"""Implementation of a space that represents finite-length sequences."""

from __future__ import annotations

import typing
from typing import Any, Union

import numpy as np
from numpy.typing import NDArray

import gymnasium as gym
from gymnasium.spaces.space import Space


class Sequence(Space[Union[tuple[Any, ...], Any]]):
    r"""This space represent sets of finite-length sequences.

    This space represents the set of tuples of the form :math:`(a_0, \dots, a_n)` where the :math:`a_i` belong
    to some space that is specified during initialization and the integer :math:`n` is not fixed

    Example:
        >>> from gymnasium.spaces import Sequence, Box
        >>> observation_space = Sequence(Box(0, 1), seed=0)
        >>> observation_space.sample()
        (array([0.6822636], dtype=float32), array([0.18933342], dtype=float32), array([0.19049619], dtype=float32))
        >>> observation_space.sample()
        (array([0.83506], dtype=float32), array([0.9053838], dtype=float32), array([0.5836242], dtype=float32), array([0.63214064], dtype=float32))
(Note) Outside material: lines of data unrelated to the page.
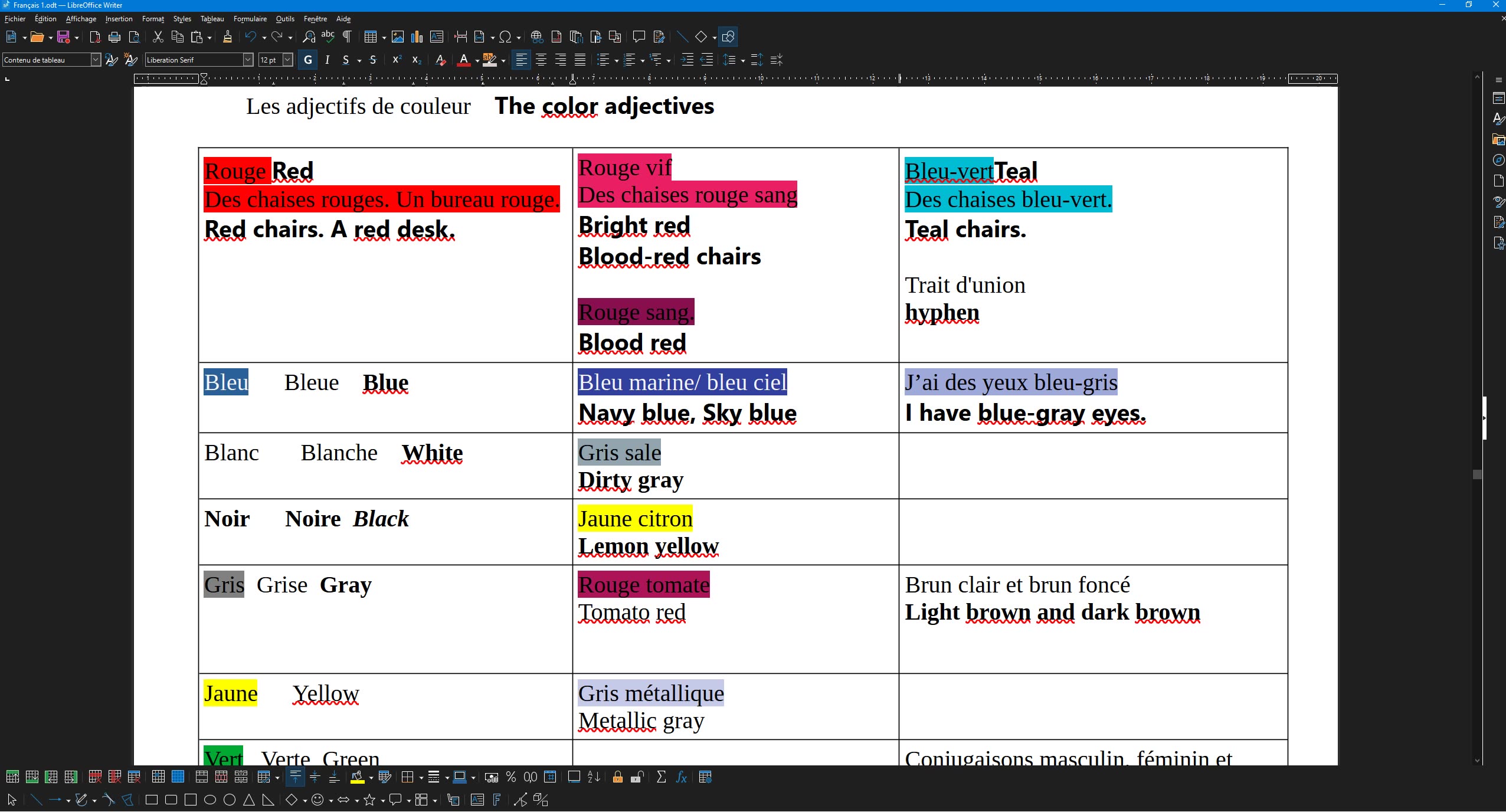The height and width of the screenshot is (812, 1506).
Task: Toggle bold formatting
Action: click(x=307, y=60)
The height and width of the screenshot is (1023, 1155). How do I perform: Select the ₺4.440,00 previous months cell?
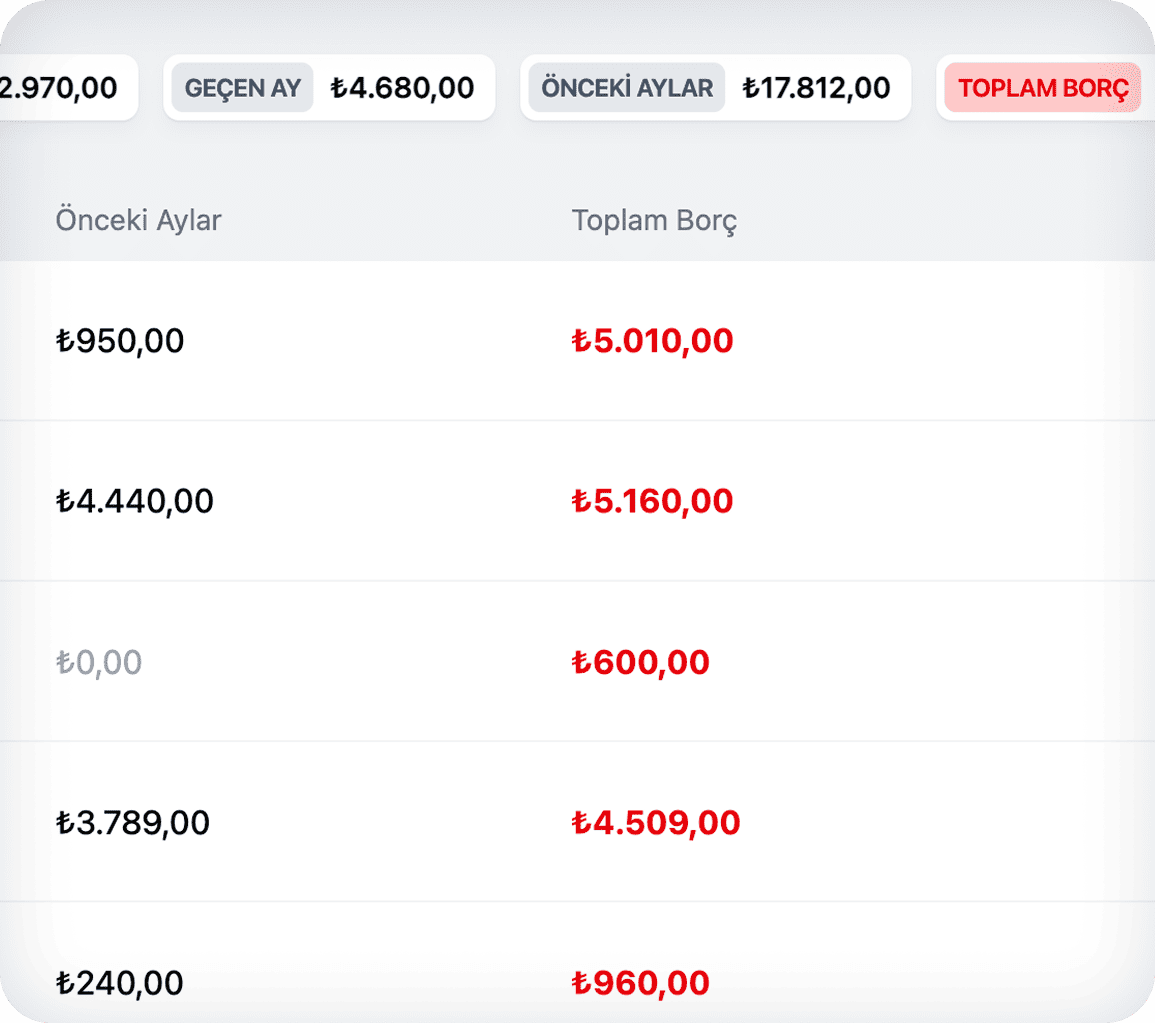135,501
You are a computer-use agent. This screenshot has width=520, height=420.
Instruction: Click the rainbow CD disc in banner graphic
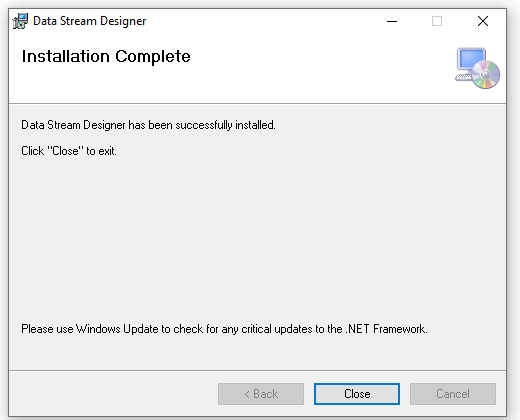coord(486,75)
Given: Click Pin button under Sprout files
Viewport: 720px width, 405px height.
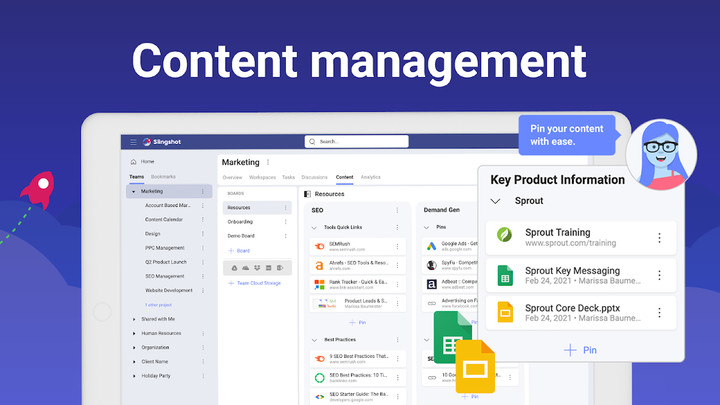Looking at the screenshot, I should coord(580,350).
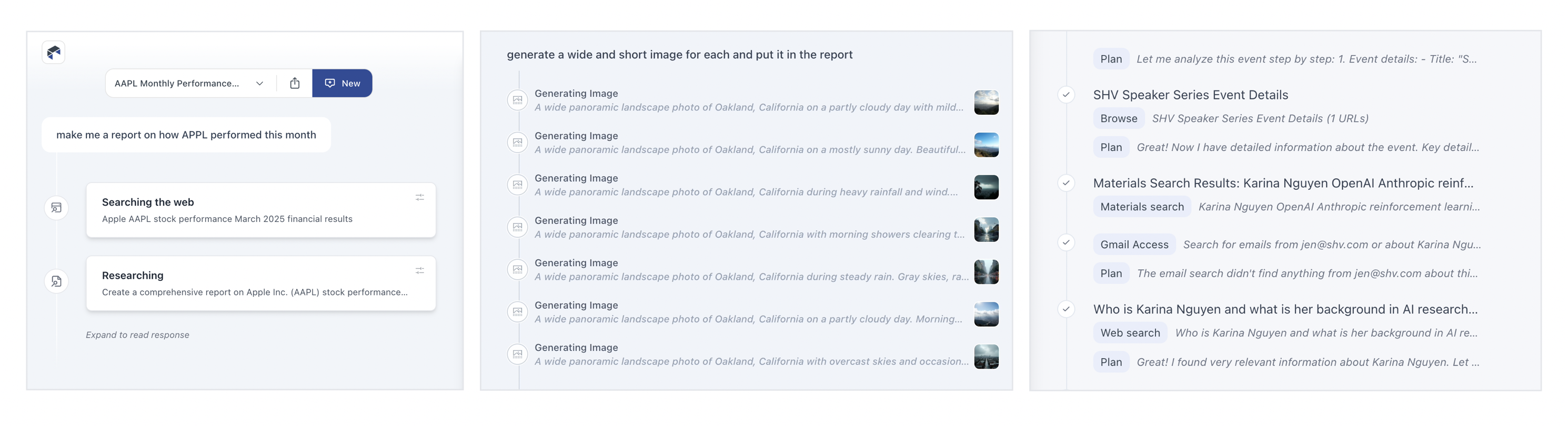The width and height of the screenshot is (1568, 426).
Task: Click image icon beside the mostly sunny day step
Action: (x=517, y=143)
    Example with stacked observations
        >>> observation_space = Sequence(Box(0, 1), stack=True, seed=0)
        >>> observation_space.sample()
        array([[0.6822636 ],
               [0.18933342],
               [0.19049619]], dtype=float32)
    """

    def __init__(
        self,
        space: Space[Any],
        seed: int | np.random.Generator | None = None,
        stack: bool = False,
    ):
        """Constructor of the :class:`Sequence` space.

        Args:
            space: Elements in the sequences this space represent must belong to this space.
            seed: Optionally, you can use this argument to seed the RNG that is used to sample from the space.
            stack: If ``True`` then the resulting samples would be stacked.
        """
        assert isinstance(
            space, Space
        ), f"Expects the feature space to be instance of a gym Space, actual type: {type(space)}"
        self.feature_space = space
        self.stack = stack
        if self.stack:
            self.stacked_feature_space: Space = gym.vector.utils.batch_space(
                self.feature_space, 1
            )

        # None for shape and dtype, since it'll require special handling
        super().__init__(None, None, seed)

    def seed(self, seed: int | tuple[int, int] | None = None) -> tuple[int, int]:
        """Seed the PRNG of the Sequence space and the feature space.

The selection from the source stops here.